#### Stated exercise
Which lines below contain the word "Expand" with the same capitalization? Pick out each of those lines and copy it in full.

#### Provided entries

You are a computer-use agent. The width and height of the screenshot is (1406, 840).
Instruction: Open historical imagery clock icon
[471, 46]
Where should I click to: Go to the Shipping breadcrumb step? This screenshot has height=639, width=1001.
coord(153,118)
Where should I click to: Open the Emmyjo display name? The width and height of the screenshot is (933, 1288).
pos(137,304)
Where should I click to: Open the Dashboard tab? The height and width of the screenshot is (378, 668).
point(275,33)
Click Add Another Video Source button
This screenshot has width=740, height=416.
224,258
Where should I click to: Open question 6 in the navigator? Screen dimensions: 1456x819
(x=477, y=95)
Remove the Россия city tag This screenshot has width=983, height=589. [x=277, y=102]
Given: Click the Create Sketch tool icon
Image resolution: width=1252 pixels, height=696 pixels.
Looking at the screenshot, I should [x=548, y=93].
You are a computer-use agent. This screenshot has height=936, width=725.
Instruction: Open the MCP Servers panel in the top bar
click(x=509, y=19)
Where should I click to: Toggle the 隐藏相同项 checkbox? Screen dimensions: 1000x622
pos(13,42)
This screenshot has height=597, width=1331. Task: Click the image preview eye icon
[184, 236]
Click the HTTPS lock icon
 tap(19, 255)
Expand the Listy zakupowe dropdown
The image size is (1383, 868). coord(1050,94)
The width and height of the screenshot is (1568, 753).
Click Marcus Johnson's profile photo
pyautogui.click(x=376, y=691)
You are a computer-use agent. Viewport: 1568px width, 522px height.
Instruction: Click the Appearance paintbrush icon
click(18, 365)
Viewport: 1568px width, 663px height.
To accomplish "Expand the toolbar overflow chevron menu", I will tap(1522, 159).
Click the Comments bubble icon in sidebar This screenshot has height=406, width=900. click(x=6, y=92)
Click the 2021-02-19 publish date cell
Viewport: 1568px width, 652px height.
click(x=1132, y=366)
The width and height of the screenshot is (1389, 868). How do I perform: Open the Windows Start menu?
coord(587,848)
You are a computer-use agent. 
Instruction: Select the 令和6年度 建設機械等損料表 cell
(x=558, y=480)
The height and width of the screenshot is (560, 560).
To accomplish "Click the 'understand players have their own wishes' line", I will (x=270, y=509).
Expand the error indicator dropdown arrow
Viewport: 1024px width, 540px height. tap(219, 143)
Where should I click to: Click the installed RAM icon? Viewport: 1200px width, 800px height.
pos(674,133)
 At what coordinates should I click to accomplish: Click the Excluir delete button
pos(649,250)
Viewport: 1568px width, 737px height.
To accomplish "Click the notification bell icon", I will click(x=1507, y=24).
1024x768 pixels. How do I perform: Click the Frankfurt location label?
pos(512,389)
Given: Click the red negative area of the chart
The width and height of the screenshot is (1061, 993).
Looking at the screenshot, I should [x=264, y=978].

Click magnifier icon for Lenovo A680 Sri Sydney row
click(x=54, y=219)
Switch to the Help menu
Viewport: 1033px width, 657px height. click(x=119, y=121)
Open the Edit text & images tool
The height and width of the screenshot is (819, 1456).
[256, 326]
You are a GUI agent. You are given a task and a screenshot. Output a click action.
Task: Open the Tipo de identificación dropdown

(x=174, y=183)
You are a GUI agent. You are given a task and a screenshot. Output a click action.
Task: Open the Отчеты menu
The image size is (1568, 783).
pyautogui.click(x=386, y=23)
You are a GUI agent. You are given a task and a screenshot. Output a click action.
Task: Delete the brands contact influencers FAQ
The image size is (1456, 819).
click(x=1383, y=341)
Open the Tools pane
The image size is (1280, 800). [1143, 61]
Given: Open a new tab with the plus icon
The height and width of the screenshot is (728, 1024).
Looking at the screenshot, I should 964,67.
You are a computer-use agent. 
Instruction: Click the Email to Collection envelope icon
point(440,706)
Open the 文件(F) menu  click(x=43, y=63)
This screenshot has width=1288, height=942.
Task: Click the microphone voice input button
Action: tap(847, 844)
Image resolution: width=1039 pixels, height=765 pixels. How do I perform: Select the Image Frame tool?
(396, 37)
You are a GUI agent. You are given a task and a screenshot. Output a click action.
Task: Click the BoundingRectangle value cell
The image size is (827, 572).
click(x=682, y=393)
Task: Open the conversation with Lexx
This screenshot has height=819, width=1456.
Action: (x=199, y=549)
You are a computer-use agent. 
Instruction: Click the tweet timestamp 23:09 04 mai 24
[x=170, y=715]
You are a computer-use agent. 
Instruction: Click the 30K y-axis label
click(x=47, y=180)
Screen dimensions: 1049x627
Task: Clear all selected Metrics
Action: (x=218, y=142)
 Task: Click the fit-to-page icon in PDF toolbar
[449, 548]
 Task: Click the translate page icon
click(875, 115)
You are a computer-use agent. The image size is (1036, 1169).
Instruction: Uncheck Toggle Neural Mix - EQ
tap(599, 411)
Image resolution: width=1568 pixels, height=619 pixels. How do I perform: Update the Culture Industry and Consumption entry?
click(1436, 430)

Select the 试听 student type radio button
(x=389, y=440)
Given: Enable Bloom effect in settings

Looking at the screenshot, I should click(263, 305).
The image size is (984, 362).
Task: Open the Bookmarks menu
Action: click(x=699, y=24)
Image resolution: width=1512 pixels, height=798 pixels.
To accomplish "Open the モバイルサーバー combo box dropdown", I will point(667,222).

#### Exercise answer
Expand the Listy zakupowe dropdown
To accomplish "Expand the toolbar overflow chevron menu", I will tap(1522, 159).
Expand the error indicator dropdown arrow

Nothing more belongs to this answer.